La militarisation de la société allemande

Il n’est pas forcément nécessaire de télécharger un jeu vidéo pour assister à la violence militaire dans sa forme la plus brutale. Tout comme des dizaines de millions d’autres Européens, le public allemand a, au cours de ces quelques années, pu voir à la télévision d’innombrables images montrant des actes de violence épouvantables qui émanent de l’occupation militaire de l’Iraq.
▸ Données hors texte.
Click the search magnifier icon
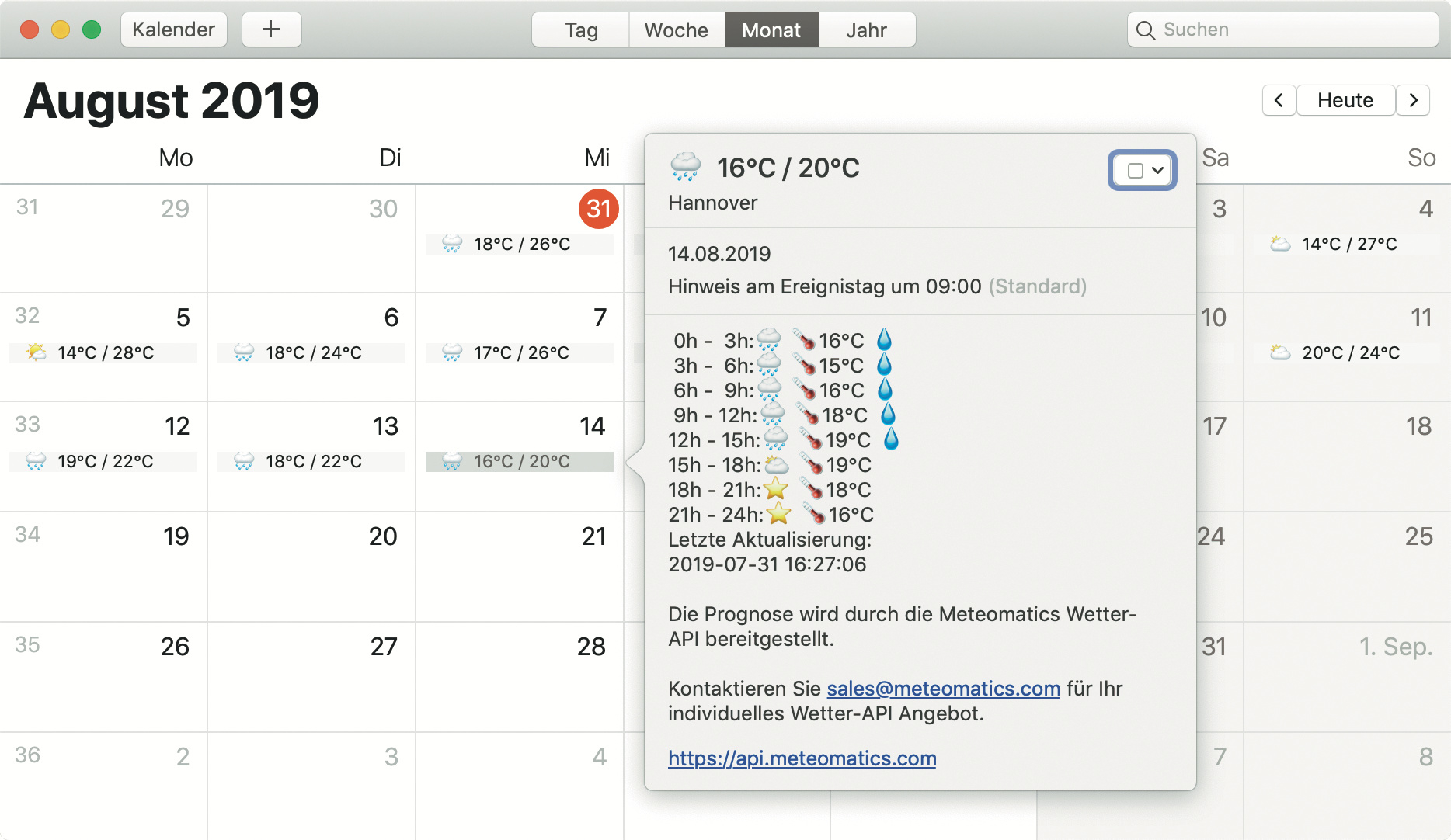Viewport: 1451px width, 840px height. pyautogui.click(x=1145, y=30)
Il y a peu de temps encore, des articles de journaux avaient traité en Allemagne le cas de soldats américains qui avaient violé une jeune fille irakienne pour ensuite exécuter de sang-froid la victime du viol et tous les membres de sa famille. Bastian B. avait simulé des scènes ayant trait à la résistance contre l’occupation en Iraq et que des millions ont pu voir à la télévision ou sur internet, en arborant une ceinture suicide équipée d’explosifs pour se venger de ceux qu’il considérait si tragiquement à tort être ses ennemis.

Dans le même temps, l’establishment allemand organise ses propres débats dans lesquels les organes de presse et les milieux politiques et militaires influents soulignent la nécessité d’intensifier l’engagement militaire de l’Allemagne de par le monde.

Le jour même de la fusillade à Emsdetten, le magazine allemand le plus populaire, Der Spiegel paraissait avec en première de couverture un jeune soldat allemand drapé de manière presque identique à celle de Bastian B. sur les photos qu’il avait affichées sur internet et portant un treillis militaire. Le titre en gros caractères disait : « Les Allemands doivent apprendre à tuer. » L’article en question traitait de la pression internationale croissante qui est exercée sur l’Allemagne pour qu’elle envoie des troupes dans le Sud de l’Afghanistan.

Le même gouvernement SPD-Verts qui avait imposé des coupes draconiennes dans l’Etat social, et qui a exposé des millions de jeunes et de travailleurs à de nouveaux taux de pauvreté et d’exploitation, était également responsable de l’énorme engagement militaire de l’Allemagne à l’étranger. L’armée allemande compte présentement plus de 10.000 soldats qui sont déployés en Europe, en Afrique et au Proche-Orient. 56 soldats allemands sont morts au cours de ces huit dernières années pour la plupart en Afghanistan.

Le fait que ces jeunes recrues sont inévitablement brutalisées fut exposé récemment par la publication d’un nombre de photos de soldats allemands posant avec un crâne humain et simulant la pratique du sexe oral. Quelques soldats ont peint sur leurs véhicules des slogans et des symboles similaires à ceux de la Wehrmacht (armée allemande) des nazis.

Non satisfait des interventions militaires sur trois continents, le gouvernement de grande coalition formé par les partis conservateurs (CDU, Union des chrétiens démocrates et CSU, Union chrétienne sociale) et les sociaux-démocrates du SPD se prépare à une expansion qualitative de ses activités impérialistes à l’étranger. Il a publié dernièrement un Livre blanc qui décrit en détail les nouvelles tâches et les nouvelles responsabilités de l’armée allemande au 21e siècle.

Ainsi derrière l’indignation feinte au sujet des photos afghanes et l’horreur professée au sujet de la fusillade d’Emsdetten, le gouvernement et le haut commandement de l’armée préparent des crimes pires encore qui brutaliseront davantage de jeunes gens tout en habituant le public allemand à la mort et à la souffrance à une échelle jamais vue depuis la chute du Troisième Reich.